= Beginning of Section =

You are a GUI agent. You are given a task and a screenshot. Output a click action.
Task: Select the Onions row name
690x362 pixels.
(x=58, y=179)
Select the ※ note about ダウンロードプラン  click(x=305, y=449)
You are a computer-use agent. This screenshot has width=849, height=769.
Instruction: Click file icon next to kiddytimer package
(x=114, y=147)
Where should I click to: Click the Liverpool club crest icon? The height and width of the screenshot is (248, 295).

= End of Section =
= Beginning of Section =

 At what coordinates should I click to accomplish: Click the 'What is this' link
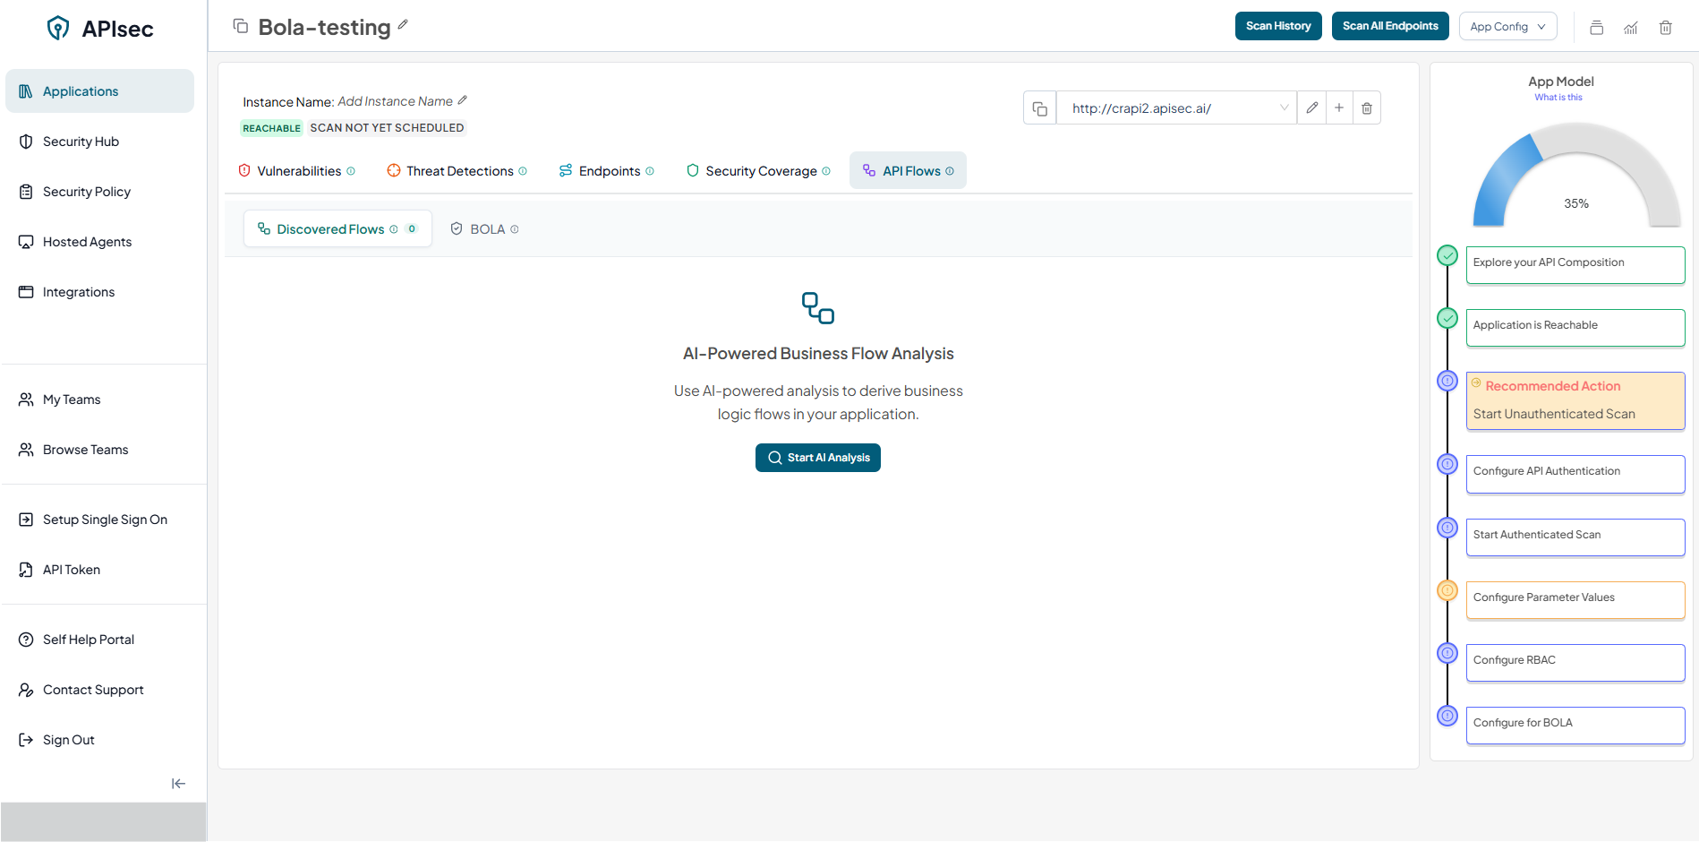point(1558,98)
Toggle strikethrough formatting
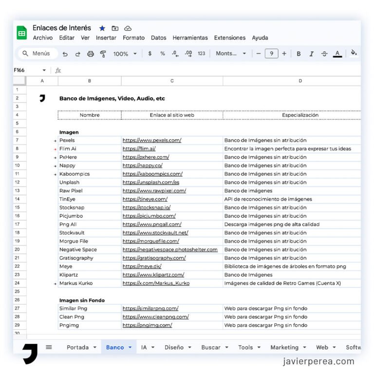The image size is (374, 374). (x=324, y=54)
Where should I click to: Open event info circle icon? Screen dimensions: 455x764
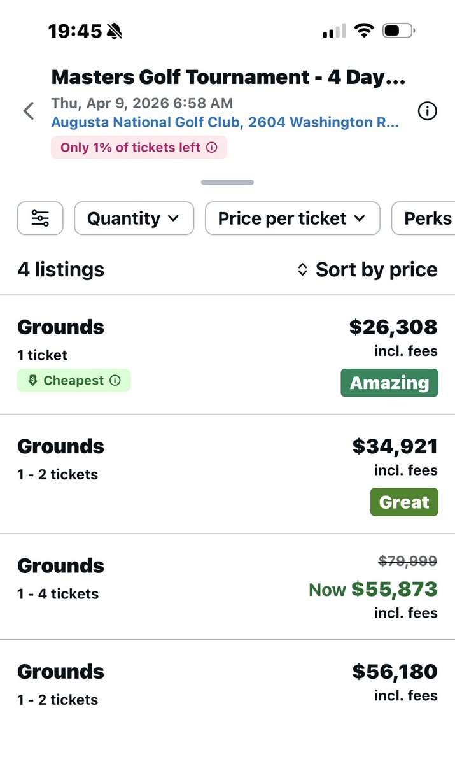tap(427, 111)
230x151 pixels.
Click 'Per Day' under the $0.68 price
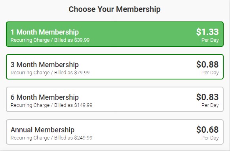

= End of Section =
= Beginning of Section =

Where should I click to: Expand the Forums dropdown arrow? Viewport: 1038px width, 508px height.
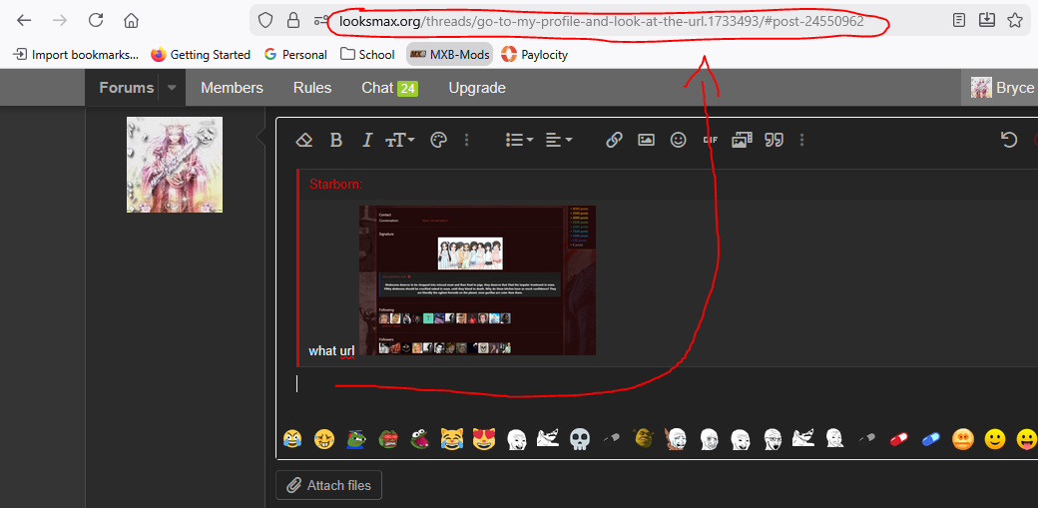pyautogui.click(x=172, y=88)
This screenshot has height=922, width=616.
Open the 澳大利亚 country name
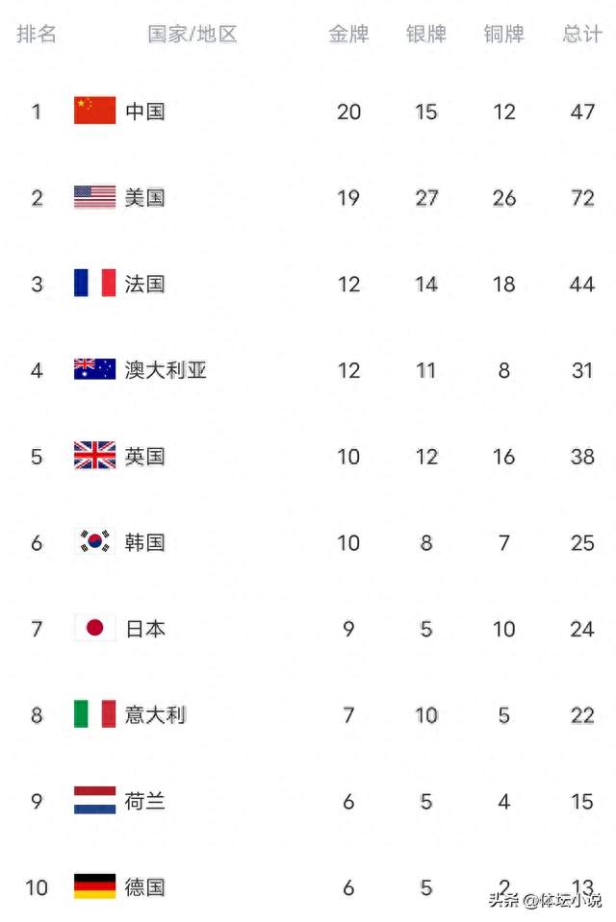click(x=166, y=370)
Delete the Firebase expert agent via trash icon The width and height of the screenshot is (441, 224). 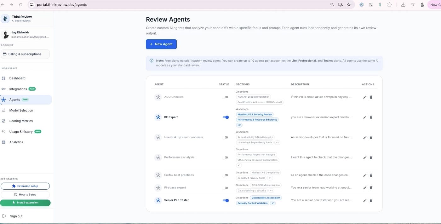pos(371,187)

= End of Section =

Taking the entries above, restate exactly those lines that fall between the line with "You are a GUI" and the line with "Where should I click to: Click", keeping both of those lines too.

You are a GUI agent. You are given a task and a screenshot. Output a click action.
Task: Select the Onions row name
690x362 pixels.
(x=58, y=179)
Select the ※ note about ダウンロードプラン  click(x=305, y=449)
You are a computer-use agent. This screenshot has width=849, height=769.
Instruction: Click file icon next to kiddytimer package
(x=114, y=147)
Where should I click to: Click the Liverpool club crest icon? The height and width of the screenshot is (248, 295).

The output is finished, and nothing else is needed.